This note describes a protocol that makes both questions independently checkable by a third party, and applies it to a live corpus:

- **A cryptographic anteriority layer.** Every forecast's exact text is published to public infrastructure (X, YouTube) before its event window, then canonicalized, SHA-256–hashed into a manifest, and the manifest digest is committed to the Bitcoin blockchain via OpenTimestamps (Todd, 2016), whose lineage traces to Haber & Stornetta (1991). The block time precedes the event date.
- **A falsifiability layer.** A grading rubric is pre-committed at seal time. Outcomes are graded against the *sealed* claim, on a four-level scale, with **misses retained in the denominator**. The grades are frozen in a separately anchored ledger.
- **A scoring layer.** Standard proper scoring rules (Brier, log-loss) plus IPCC-AR6-style calibration bins, and an information-theoretic statistic (Information Yield) that measures the against-consensus surprise of each call.

Stored entries:
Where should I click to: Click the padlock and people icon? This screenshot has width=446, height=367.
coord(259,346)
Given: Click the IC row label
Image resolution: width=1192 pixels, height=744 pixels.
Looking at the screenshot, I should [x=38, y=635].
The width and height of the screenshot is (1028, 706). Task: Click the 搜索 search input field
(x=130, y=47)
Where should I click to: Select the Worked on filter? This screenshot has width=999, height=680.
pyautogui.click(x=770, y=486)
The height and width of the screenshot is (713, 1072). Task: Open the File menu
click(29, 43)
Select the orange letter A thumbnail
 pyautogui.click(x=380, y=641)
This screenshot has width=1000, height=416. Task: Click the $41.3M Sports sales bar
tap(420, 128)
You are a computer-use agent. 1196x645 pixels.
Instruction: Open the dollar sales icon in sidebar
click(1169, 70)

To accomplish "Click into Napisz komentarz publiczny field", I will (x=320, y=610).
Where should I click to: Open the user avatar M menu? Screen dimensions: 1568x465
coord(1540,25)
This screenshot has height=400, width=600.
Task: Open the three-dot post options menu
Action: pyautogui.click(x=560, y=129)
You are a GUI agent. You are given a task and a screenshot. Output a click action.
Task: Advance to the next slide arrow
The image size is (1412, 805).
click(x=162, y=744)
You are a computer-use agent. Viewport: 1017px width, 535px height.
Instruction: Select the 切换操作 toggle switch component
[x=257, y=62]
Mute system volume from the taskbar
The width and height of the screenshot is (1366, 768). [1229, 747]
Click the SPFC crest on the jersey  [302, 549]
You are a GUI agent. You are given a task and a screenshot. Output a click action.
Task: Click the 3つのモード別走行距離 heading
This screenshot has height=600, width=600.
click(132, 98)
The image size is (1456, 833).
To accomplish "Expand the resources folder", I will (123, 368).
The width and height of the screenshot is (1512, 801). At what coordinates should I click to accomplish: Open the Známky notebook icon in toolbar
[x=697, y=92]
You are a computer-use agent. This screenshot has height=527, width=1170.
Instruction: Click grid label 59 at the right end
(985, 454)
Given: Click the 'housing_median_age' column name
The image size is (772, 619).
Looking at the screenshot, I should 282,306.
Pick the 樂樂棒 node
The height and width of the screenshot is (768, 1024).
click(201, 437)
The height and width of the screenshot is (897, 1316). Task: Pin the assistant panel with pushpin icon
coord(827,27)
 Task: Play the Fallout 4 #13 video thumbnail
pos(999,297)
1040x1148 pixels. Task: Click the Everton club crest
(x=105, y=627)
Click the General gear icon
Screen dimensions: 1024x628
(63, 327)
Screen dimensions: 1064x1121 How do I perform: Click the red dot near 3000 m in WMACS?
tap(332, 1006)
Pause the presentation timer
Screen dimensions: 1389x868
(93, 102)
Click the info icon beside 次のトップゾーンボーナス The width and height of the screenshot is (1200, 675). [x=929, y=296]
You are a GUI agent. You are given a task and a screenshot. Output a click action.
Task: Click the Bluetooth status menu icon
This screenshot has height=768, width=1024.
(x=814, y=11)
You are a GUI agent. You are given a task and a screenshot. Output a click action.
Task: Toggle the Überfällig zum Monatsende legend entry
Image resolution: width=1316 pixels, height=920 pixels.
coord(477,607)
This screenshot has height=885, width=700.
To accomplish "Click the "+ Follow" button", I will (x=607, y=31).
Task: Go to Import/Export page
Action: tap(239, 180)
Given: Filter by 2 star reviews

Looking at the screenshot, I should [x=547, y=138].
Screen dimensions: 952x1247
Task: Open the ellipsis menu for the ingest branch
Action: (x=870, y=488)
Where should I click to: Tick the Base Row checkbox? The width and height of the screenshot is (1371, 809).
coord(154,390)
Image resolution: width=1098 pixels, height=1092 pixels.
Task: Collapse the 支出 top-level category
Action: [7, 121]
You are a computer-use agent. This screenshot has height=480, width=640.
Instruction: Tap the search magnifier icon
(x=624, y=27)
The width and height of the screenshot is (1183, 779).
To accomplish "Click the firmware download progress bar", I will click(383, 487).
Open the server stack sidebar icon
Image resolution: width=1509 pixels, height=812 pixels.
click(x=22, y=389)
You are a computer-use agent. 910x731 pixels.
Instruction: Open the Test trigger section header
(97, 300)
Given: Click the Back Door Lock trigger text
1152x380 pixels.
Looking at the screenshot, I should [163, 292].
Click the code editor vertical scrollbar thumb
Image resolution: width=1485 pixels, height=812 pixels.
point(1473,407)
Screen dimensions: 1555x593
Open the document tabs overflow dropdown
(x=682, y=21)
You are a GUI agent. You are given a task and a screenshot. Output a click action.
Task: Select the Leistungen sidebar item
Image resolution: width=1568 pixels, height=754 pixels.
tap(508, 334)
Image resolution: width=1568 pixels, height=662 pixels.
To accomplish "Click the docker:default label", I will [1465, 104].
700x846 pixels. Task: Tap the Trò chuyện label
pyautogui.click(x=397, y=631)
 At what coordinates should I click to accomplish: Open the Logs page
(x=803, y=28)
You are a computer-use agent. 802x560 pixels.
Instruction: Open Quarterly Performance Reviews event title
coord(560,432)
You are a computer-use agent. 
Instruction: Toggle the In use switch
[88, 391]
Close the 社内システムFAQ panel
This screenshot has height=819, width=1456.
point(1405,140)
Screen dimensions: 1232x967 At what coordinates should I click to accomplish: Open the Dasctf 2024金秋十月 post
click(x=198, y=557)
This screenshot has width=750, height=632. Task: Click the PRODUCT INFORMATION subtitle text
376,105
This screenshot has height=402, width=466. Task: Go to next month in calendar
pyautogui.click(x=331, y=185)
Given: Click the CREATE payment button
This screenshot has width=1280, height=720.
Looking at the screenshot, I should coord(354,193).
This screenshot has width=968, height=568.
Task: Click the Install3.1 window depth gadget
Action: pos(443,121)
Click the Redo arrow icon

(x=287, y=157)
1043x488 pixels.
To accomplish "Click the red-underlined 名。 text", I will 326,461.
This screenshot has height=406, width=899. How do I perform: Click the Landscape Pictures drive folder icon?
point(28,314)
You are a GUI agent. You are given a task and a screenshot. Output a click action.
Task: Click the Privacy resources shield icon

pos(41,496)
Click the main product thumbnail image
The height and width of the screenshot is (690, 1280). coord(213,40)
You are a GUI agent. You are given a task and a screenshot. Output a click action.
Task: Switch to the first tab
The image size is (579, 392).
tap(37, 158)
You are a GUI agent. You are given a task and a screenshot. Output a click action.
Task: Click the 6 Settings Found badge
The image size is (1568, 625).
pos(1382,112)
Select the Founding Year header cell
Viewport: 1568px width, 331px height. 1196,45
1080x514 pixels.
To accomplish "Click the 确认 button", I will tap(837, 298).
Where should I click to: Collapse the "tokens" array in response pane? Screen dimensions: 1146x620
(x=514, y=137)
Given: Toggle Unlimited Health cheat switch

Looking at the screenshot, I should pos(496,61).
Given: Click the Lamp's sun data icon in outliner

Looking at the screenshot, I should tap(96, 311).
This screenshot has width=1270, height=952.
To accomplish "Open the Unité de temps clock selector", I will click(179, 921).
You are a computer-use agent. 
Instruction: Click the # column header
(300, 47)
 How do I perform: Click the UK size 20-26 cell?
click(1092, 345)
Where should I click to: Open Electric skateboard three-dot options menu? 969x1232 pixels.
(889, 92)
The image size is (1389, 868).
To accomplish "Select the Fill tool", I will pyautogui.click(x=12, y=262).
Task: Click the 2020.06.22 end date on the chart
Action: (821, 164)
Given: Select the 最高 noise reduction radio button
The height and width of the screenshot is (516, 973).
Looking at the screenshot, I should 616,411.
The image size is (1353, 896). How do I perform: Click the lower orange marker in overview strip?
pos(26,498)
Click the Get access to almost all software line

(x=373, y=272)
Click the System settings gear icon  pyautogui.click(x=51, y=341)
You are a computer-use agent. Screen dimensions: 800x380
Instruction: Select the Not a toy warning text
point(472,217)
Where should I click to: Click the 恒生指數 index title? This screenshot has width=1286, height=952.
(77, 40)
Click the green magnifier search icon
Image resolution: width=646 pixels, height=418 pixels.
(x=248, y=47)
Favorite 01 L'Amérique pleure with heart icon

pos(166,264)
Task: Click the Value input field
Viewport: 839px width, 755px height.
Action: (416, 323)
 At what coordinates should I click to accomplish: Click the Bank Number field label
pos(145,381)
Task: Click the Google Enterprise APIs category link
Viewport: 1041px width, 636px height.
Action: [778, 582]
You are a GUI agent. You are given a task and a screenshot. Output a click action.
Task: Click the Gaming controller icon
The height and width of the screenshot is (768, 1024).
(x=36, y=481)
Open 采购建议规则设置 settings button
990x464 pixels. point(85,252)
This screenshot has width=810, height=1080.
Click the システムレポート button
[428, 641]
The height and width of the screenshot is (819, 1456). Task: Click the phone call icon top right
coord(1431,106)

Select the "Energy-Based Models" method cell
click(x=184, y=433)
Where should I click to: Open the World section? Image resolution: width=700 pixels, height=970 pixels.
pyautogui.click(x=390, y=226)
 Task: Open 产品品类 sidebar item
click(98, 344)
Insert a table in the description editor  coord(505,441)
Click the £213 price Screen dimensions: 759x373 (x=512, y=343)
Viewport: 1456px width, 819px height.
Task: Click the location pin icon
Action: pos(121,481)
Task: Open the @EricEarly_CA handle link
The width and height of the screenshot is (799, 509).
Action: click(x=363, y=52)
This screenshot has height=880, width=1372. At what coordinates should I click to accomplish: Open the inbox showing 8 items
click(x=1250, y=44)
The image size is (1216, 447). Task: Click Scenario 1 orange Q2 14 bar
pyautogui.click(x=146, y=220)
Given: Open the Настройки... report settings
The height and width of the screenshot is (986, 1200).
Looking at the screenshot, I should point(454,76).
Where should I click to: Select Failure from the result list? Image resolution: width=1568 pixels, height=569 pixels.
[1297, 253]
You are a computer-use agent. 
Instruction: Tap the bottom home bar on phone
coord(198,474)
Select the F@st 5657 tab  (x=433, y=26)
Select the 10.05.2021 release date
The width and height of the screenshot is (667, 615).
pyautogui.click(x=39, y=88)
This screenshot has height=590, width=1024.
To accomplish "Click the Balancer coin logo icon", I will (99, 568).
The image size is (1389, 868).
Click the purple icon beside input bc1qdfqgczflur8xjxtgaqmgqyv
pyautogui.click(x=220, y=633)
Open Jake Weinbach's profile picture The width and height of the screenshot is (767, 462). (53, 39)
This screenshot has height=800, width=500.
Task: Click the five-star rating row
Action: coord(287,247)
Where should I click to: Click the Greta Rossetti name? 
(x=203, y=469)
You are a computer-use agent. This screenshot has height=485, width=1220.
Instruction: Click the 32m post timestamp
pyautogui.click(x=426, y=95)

Required actions:
[1] Please update the protocol note from "- **A scoring" up to and including "of each call.", putting "logarithmic loss" in place of "log-loss".
[2] According to the protocol note, to which blockchain is the manifest digest committed?

Set of answers:
[1]
- **A scoring layer.** Standard proper scoring rules (Brier, logarithmic loss) plus IPCC-AR6-style calibration bins, and an information-theoretic statistic (Information Yield) that measures the against-consensus surprise of each call.

[2] The Bitcoin blockchain.